Il racconto della città di Ennui in un confronto tra passato e presente (opera di un giornalista interpretato da Owen Wilson), la storia di un commerciante d’arte (Adrien Brody) che nota del potenziale in un detenuto (Benicio del Toro), un movimento giovanile rivoluzionario (Timothée Chalamet) e una narrazione di droghe, mistero e cucina (Jeffrey Wright) sono le diverse vicende che ci vengono presentate.

Lo stile del regista è riconfermato: inquadrature simmetriche al cui interno personaggi e oggetti vengono perfettamente orchestrati, protagonisti dal sapore melanconico ma dotati di un’ironia elegante, e stavolta ai caratteristici colori pastello si aggiunge anche un gioco col bianco e nero, con cambi repentini che sorprendono ma affascinano, in grado di rappresentare la trasposizione in immagini degli articoli.

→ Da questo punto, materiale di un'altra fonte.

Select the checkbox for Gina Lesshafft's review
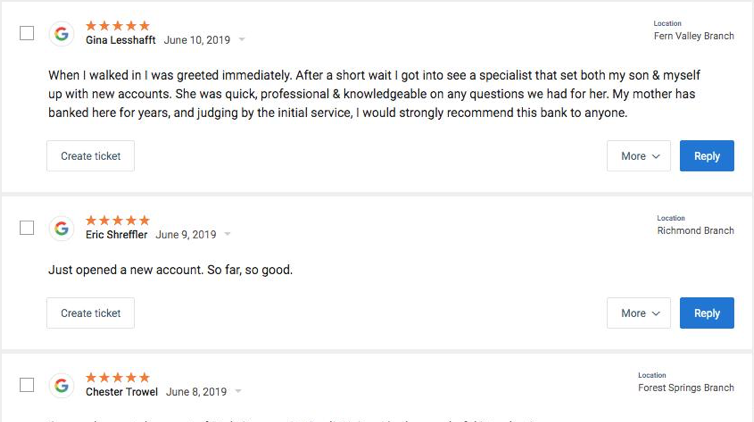The height and width of the screenshot is (422, 754). (27, 33)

Il film rischia di risultare a tratti pesante da seguire poiché ricolmo di elementi a cui prestare attenzione. Una sovrabbondanza di dettagli, data anche dalla divisione delle trame, a volte fa in modo che la narrazione sia poco entusiasmante, nell’ultimo episodio soprattutto. Tuttavia con un cast d’eccezione, una colonna sonora degna di nota, il tipico stile di Wes Anderson e il non indifferente contributo dell’episodio di Chalamet il film riesce sicuramente a distinguersi. Adrien Brody, Benicio del Toro, Léa Seydoux,  Timothée Chalamet, Jeffrey Wright, Tilda Swinton, Willem Dafoe, Saoirse Ronan e Frances McDormand sono solo alcuni dei nomi presenti. 

Che The french dispatch rappresenti l’apice della carriera del regista Texano sembra essere opinione comune ormai, ma un’affermazione del genere in rapporto alla qualità effettiva del film richiede un’analisi maggiore.

Cosa rende tale un film di Wes Anderson?

Elementi caratteristici ormai entrati nella cultura popolare sono i suoi dettagli reiterati a livello stilistico. The french dispatch è il trionfo visivo del mondo interiore del regista portato alla sua estrema realizzazione. Tuttavia il suo cinema non si limita a questo. Spesso accusato di riproporre sempre gli stessi personaggi, il regista non ha mai negato la veridicità di questa critica. Proprio in questo film invece ci si discosta lievemente dalla parte più “profonda” del suo stile. La narrazione episodica rende impossibile scavare all’interno dei personaggi per portare progressivamente e delicatamente fuori i traumi e dolori passati che li hanno resi quelli che sono. Il passo che si compie oltre la maschera di ironia ed eleganza è minimo. Questo non è necessariamente un elemento negativo, ma porta solo il film a rientrare all’interno di altri canoni. Quindi è certamente il film più wesandersoniano della carriera del regista da un punto di vista visivo, ma una valutazione della sua opera solo da questa prospettiva risulta estremamente riduttiva.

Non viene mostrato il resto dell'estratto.